_Records contained in a dataset_:
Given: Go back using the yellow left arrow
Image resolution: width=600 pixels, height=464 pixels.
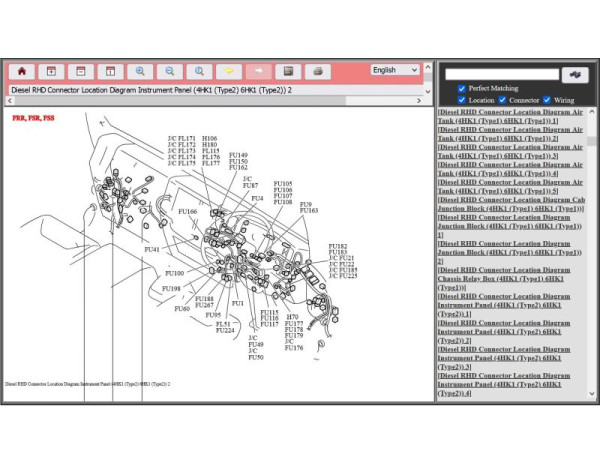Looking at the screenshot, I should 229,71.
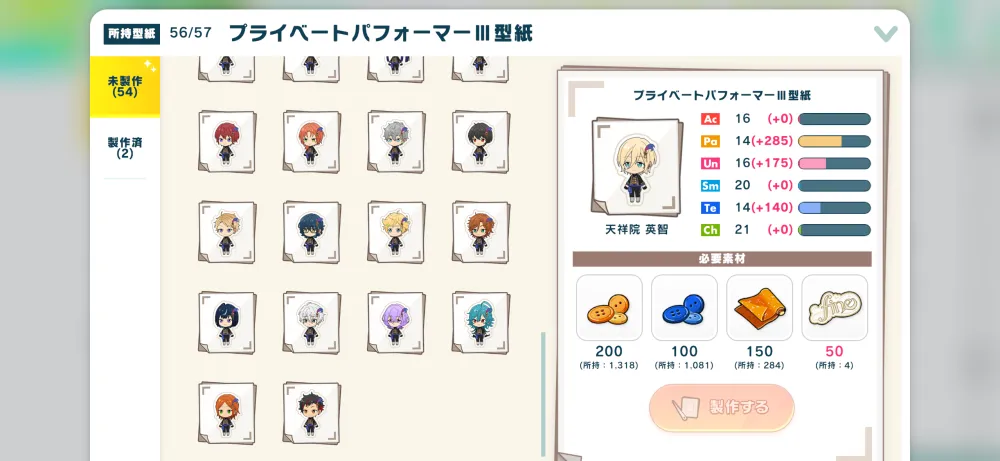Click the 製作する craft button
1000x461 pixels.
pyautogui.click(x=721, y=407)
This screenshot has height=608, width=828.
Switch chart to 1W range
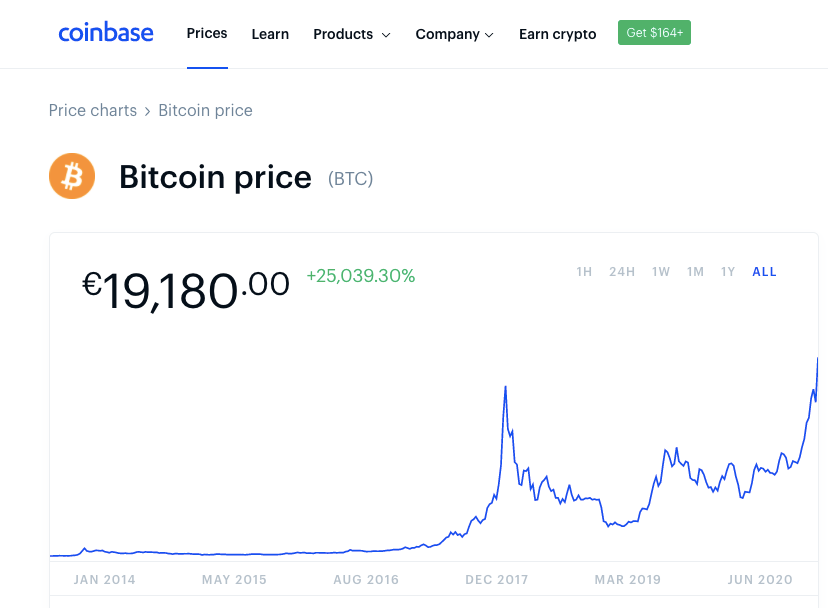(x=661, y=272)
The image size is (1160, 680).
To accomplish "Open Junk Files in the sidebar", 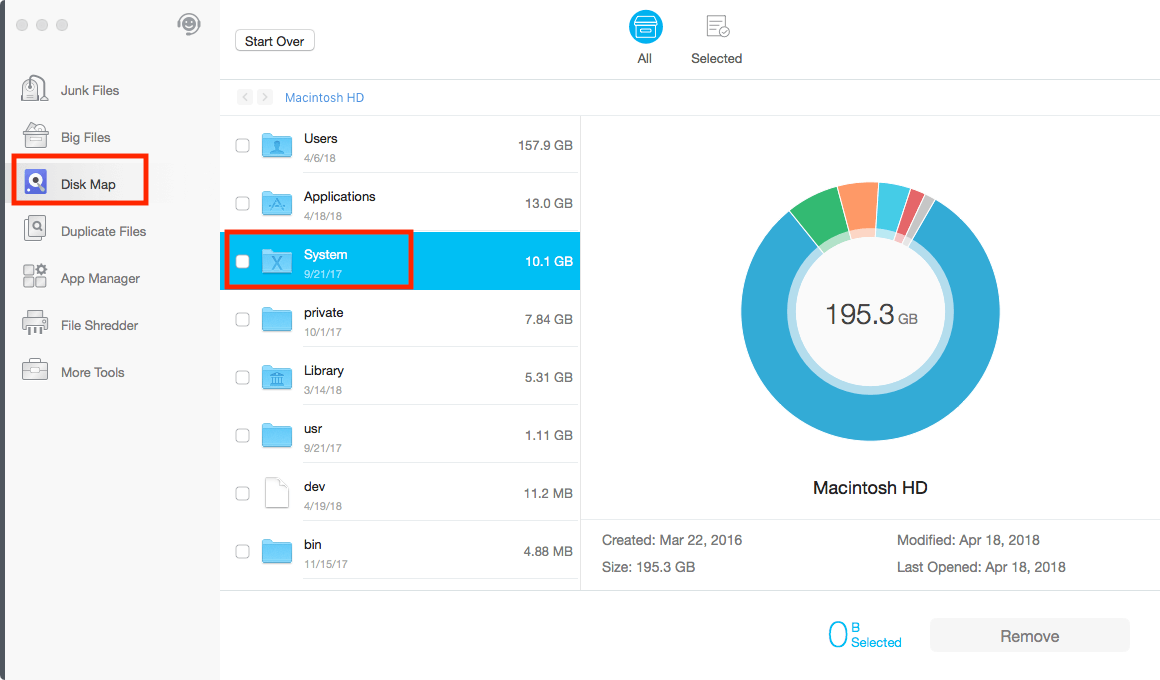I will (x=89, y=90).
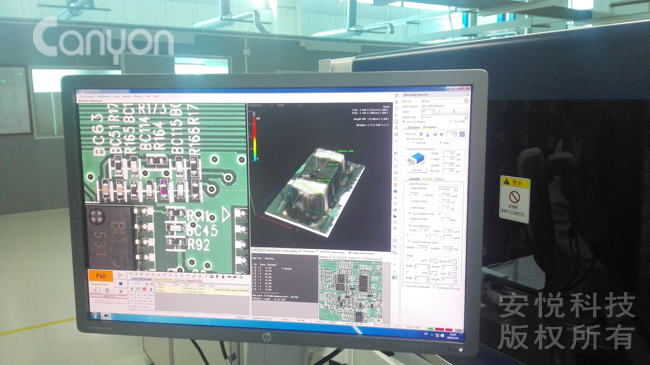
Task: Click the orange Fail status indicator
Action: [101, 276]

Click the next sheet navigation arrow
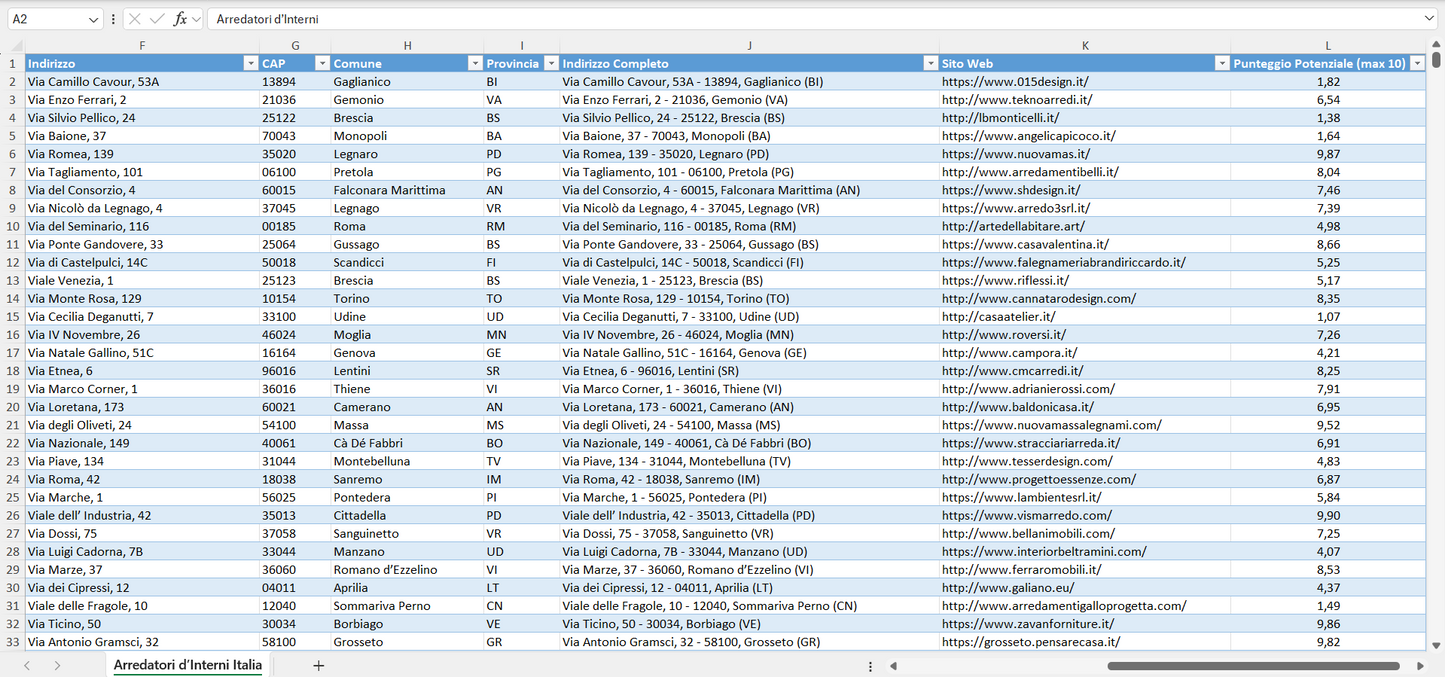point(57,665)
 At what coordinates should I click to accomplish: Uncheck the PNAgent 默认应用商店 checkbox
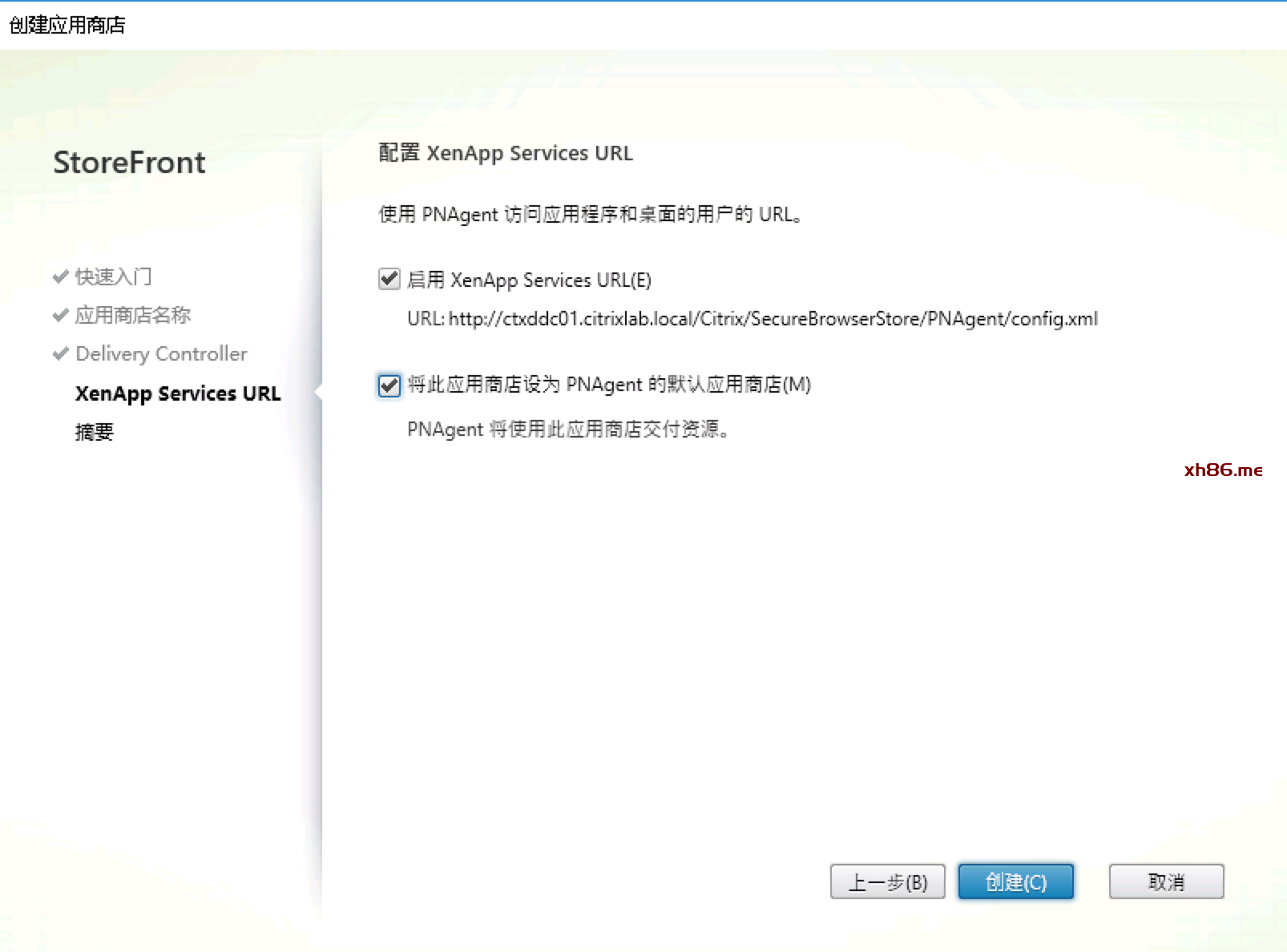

_Work order_:
Once you find the line containing "Click the next sheet navigation arrow", transcribe it and each line after it to the end of the records exactly, and leave out the pictures.

_Exercise output_:
Click the next sheet navigation arrow
point(57,665)
 At what coordinates should I click to accomplish: Uncheck the PNAgent 默认应用商店 checkbox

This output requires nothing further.